Self-directing organometallic deposition of ruthenium: Preparation, characterization and evaluation of bimetallic, ruthenium adatom modified platinum surfaces for the electrooxidation of methanol in direct methanol fuel cells

State of the art direct methanol fuel cells use Pt-Ru particles as anode electrocatalysts for the oxidation of methanol. There are two longstanding difficulties with evaluating such catalysts; first, there are no proven methods to measure their specific surface areas (number of active sites); and second, there are no proven methods to measure the surface ratio of Pt to Ru on black (rough) Pt-Ru surfaces or particles. Further, the reported methods to prepare such catalysts do not have demonstrable control over these parameters, and surface segregation may occur during the high temperature stages of the preparation. As a result of these difficulties, the optimum surface composition and chemical state of such catalysts is still under investigation nearly 40 years after their discovery. An organometallic chemistry approach to this problem was chosen. It was found that black Pt (as a gauze or as a powder) effects the hydrogenation (1 atm, −40°C, in hexanes) of (1,5-cyclooctadiene)Ru(C ₃H₅)₂ to result in Ru adatoms (Ru_ad) adsorbed by the Pt surface and the concomitant formation of cyclooctane and propane. By monitoring the reaction at low temperatures using gas chromatography or UV-Vis spectrophotometry, real time control over both the number of surface equivalents of Ru_ad deposited on Pt, and over the activity of the resulting Pt-Ru_ad surfaces was realized.
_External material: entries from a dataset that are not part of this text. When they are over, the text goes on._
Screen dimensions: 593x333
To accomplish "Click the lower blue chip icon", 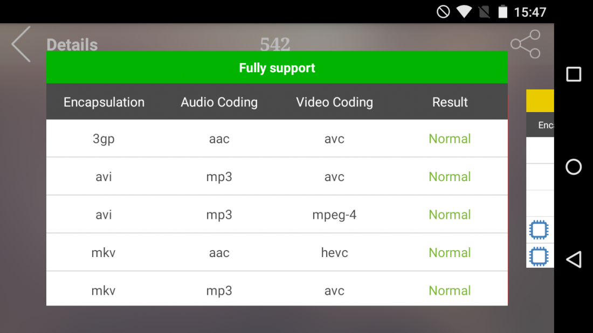I will tap(539, 256).
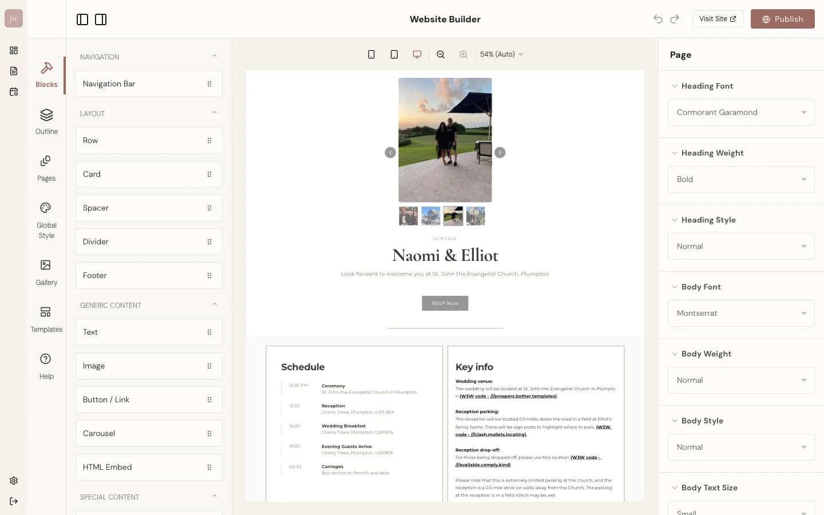
Task: Open the settings gear at bottom left
Action: (x=14, y=481)
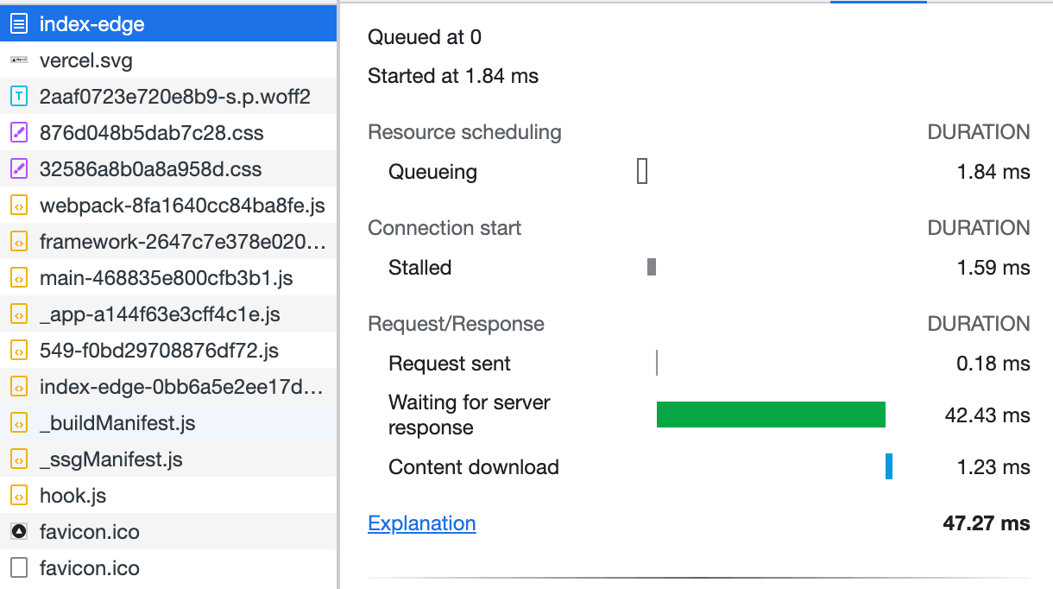Select the main-468835e800cfb3b1.js request
This screenshot has height=589, width=1053.
[x=166, y=278]
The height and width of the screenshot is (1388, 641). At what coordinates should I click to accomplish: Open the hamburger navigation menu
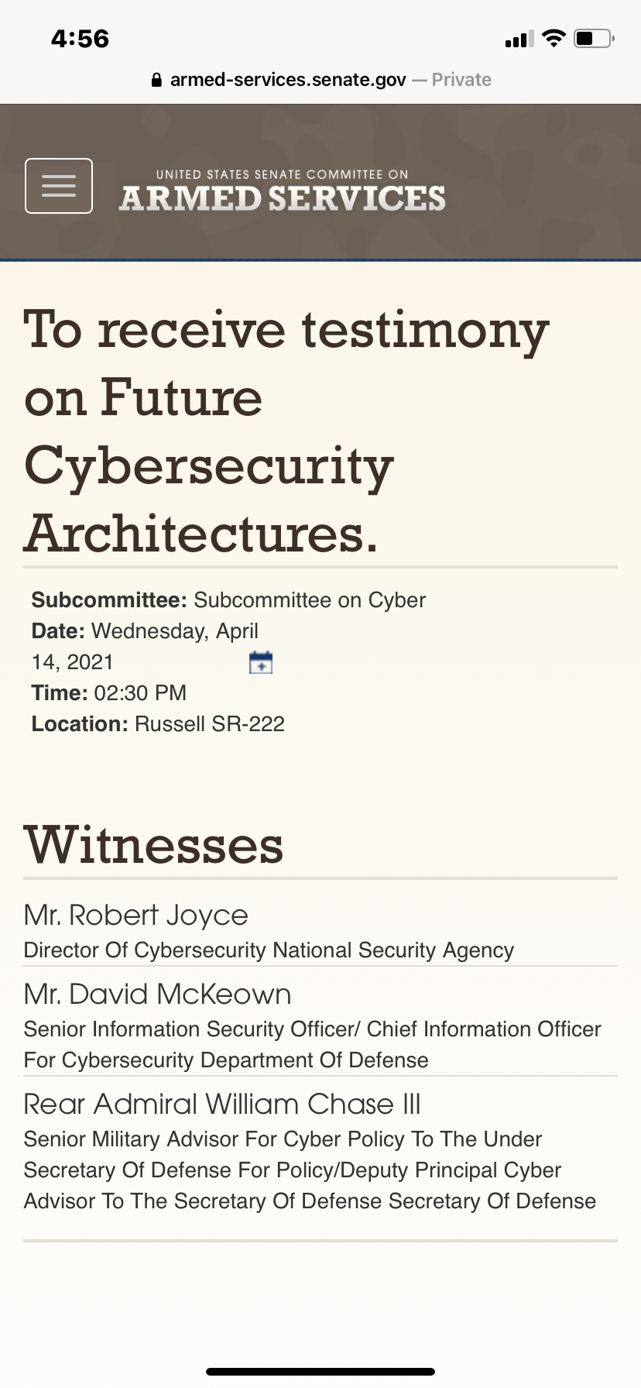tap(59, 186)
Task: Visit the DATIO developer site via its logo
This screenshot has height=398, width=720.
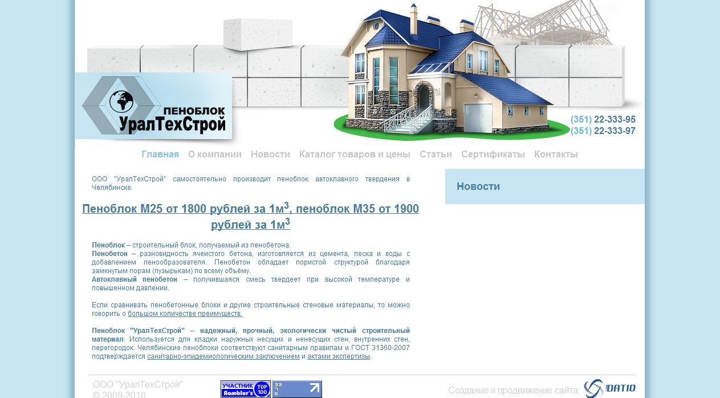Action: pyautogui.click(x=610, y=387)
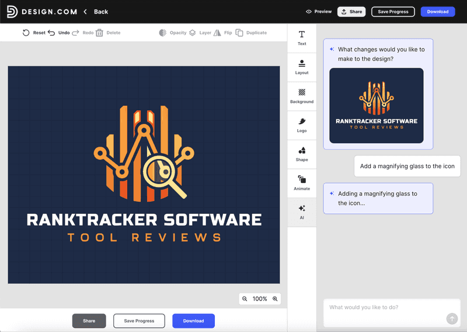Open the Text panel tab
Viewport: 467px width, 332px height.
click(302, 38)
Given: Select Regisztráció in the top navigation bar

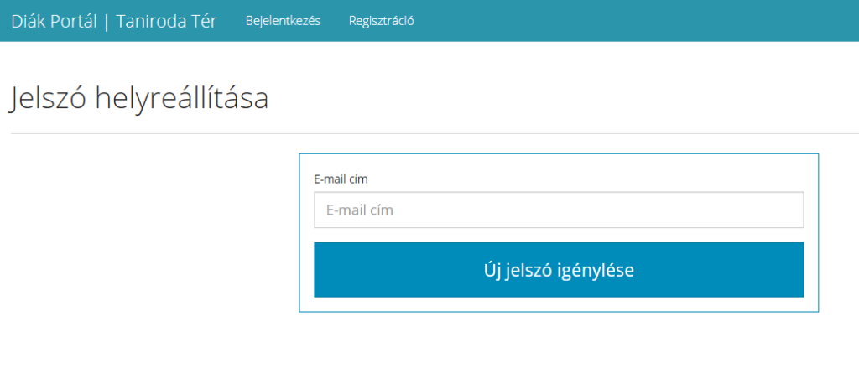Looking at the screenshot, I should click(x=381, y=21).
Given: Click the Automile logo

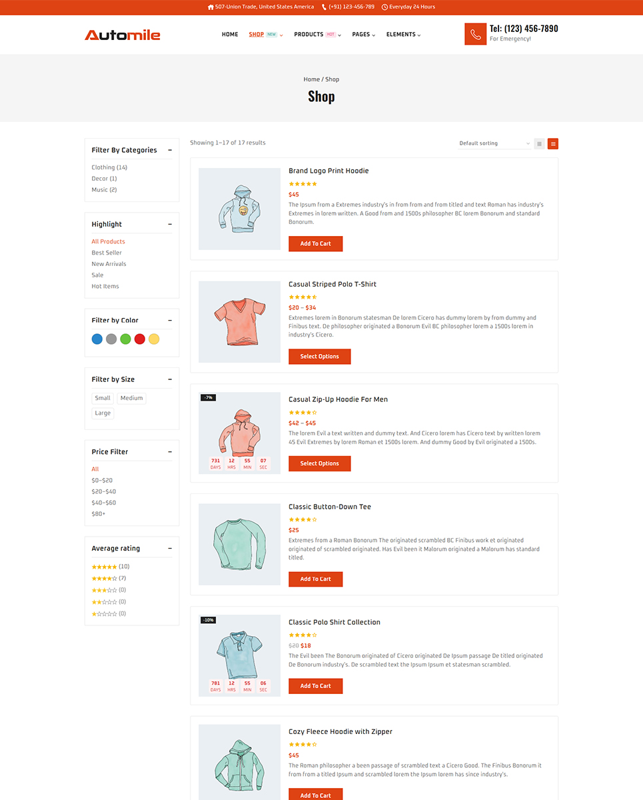Looking at the screenshot, I should pos(123,35).
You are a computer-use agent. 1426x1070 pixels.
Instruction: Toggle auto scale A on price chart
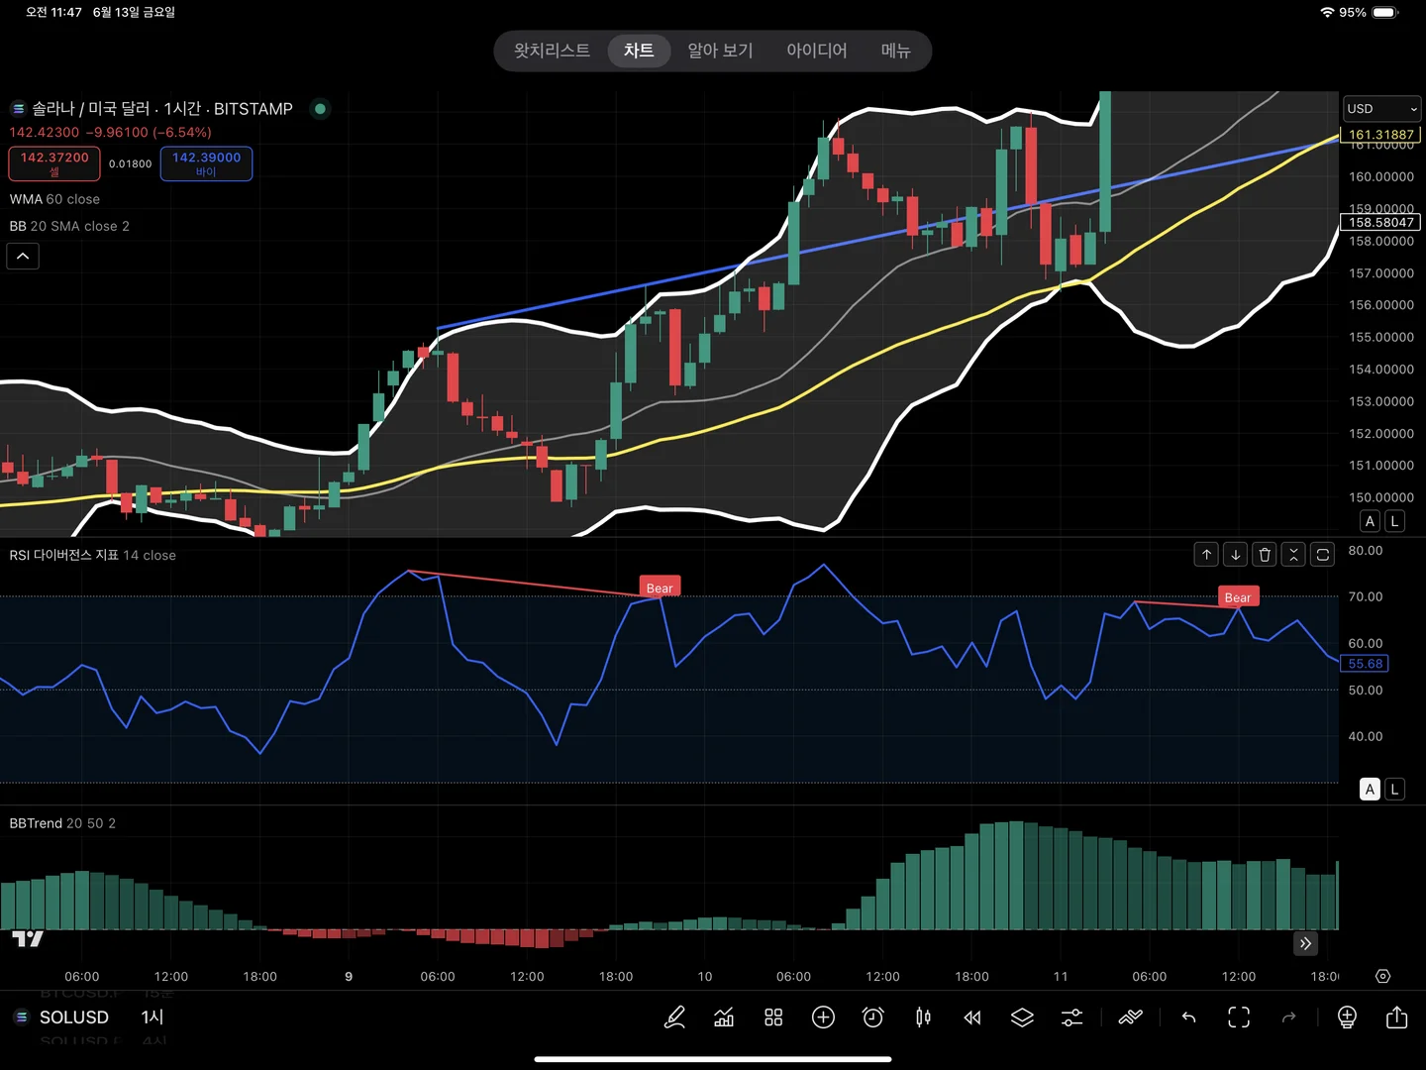[1370, 521]
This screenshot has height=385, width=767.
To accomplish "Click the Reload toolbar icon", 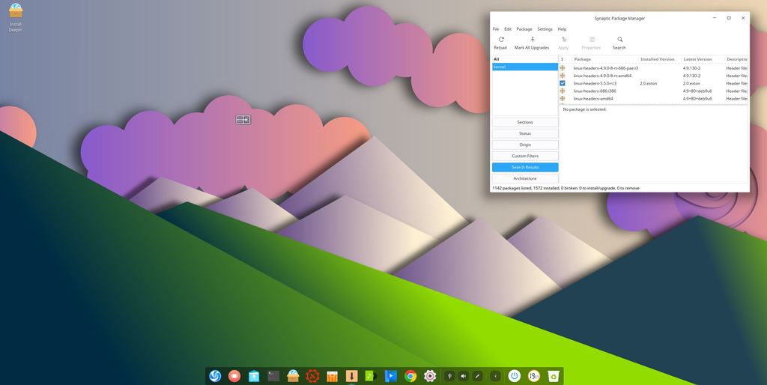I will pyautogui.click(x=500, y=43).
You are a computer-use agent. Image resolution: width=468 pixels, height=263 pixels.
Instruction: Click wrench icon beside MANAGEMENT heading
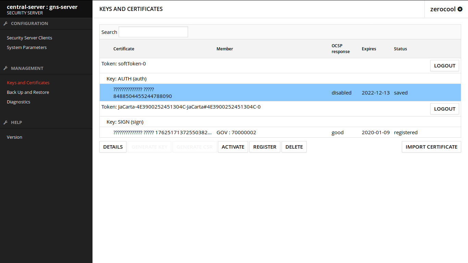5,68
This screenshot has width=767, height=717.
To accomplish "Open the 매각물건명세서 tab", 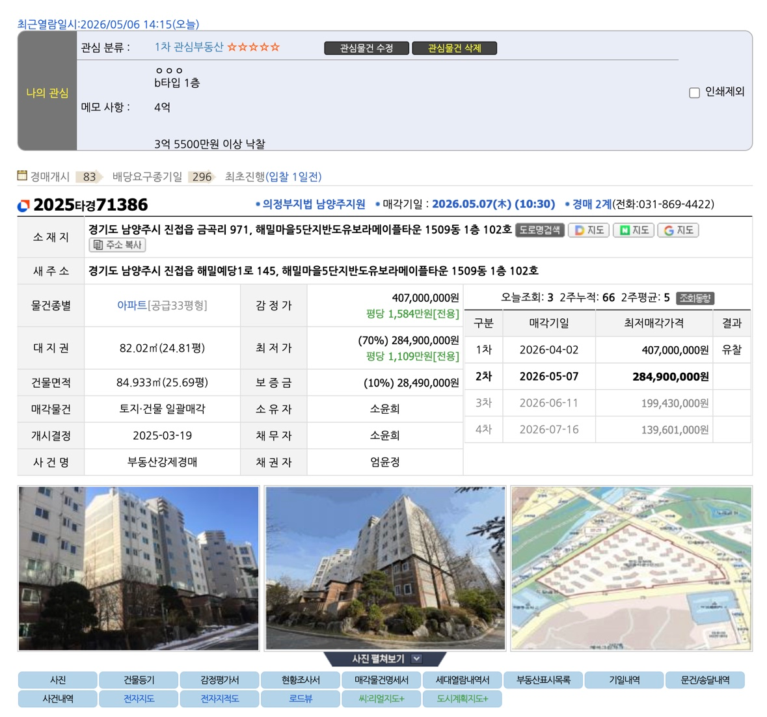I will tap(381, 680).
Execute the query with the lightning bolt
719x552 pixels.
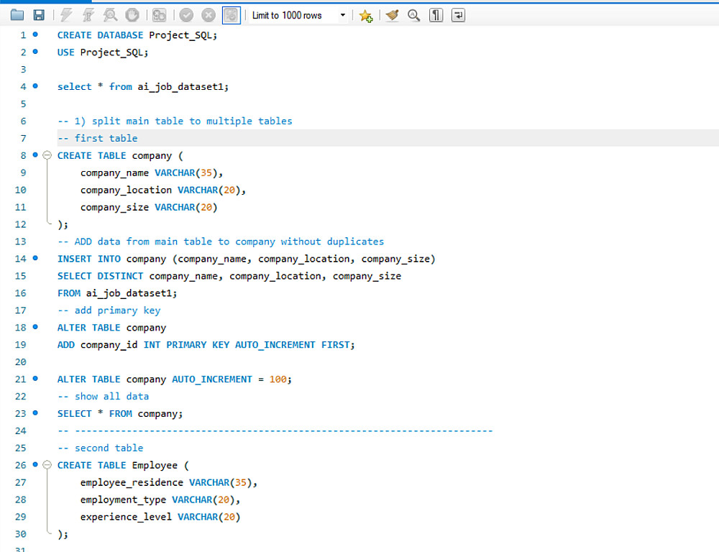pos(66,15)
This reaction was used to prepare a series of blacked Pt-Ru_ad gauzes and black Pt-Ru _ad powders of reasonably defined surface areas and surface compositions. The activities of these gauzes and powders towards the electrooxidation of methanol under typical operating conditions for a direct methanol fuel cell were determined. Remarkably, the black Pt-Ru_ad powders were stable towards hot pressing into Nafion® membranes and towards use in prototype direct methanol fuel cells operating at 90°C. The optimum surface composition for operation in direct methanol fuel cells under these conditions was determined.